(Data supplied)
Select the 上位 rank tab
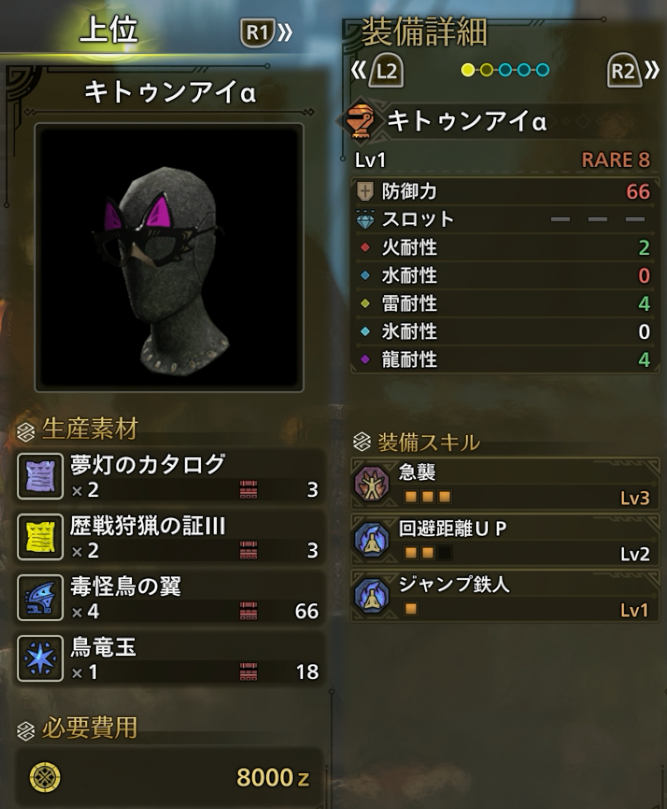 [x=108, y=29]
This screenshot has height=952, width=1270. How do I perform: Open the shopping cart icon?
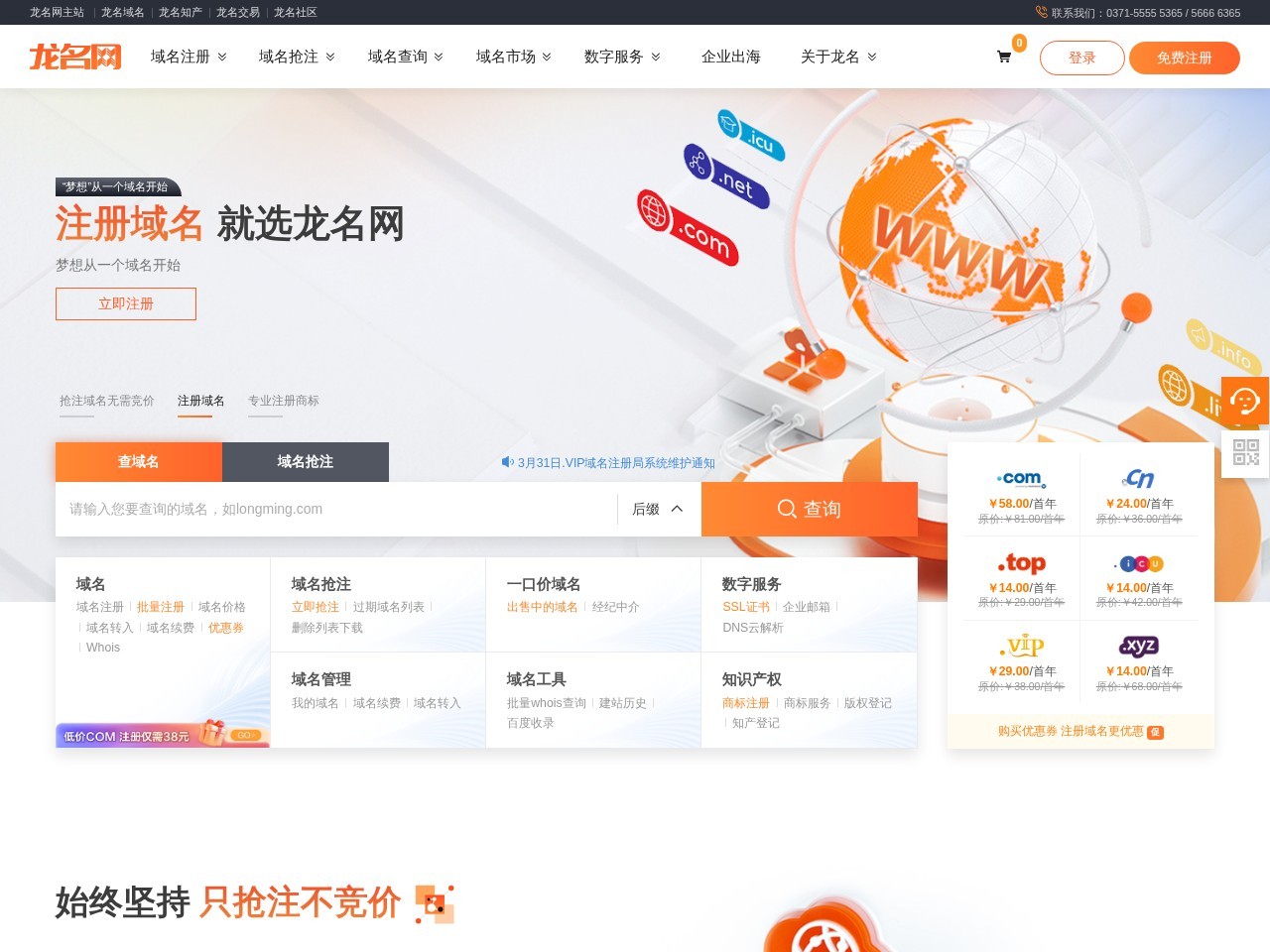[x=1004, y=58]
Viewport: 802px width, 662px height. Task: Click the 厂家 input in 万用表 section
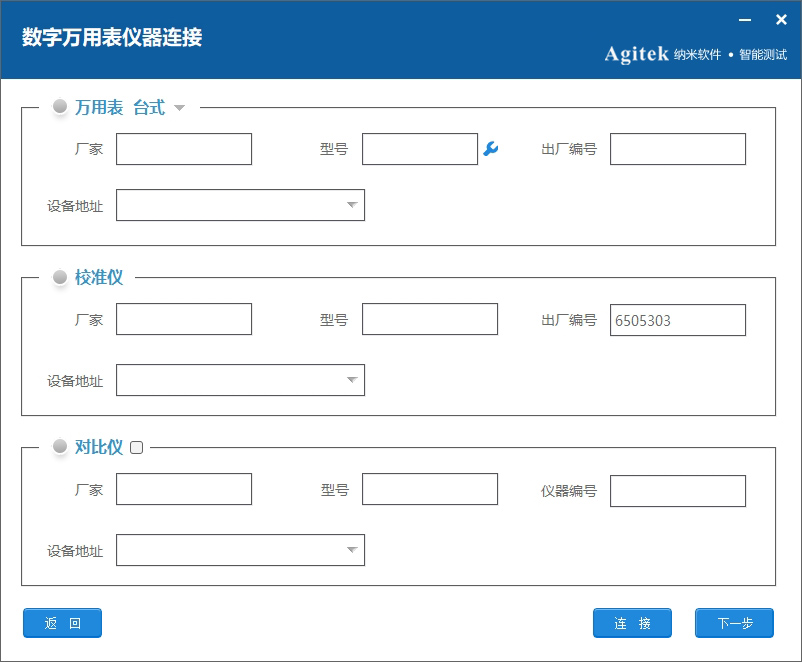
(End Data supplied)
## Prompt:
Retype each of the entries above exactly as it appears, with no pictures.

## Result of this exercise:
Select the 上位 rank tab
 [x=108, y=29]
This screenshot has height=952, width=1270. How do I perform: Open the shopping cart icon?
[x=1004, y=58]
Viewport: 802px width, 662px height. Task: Click the 厂家 input in 万用表 section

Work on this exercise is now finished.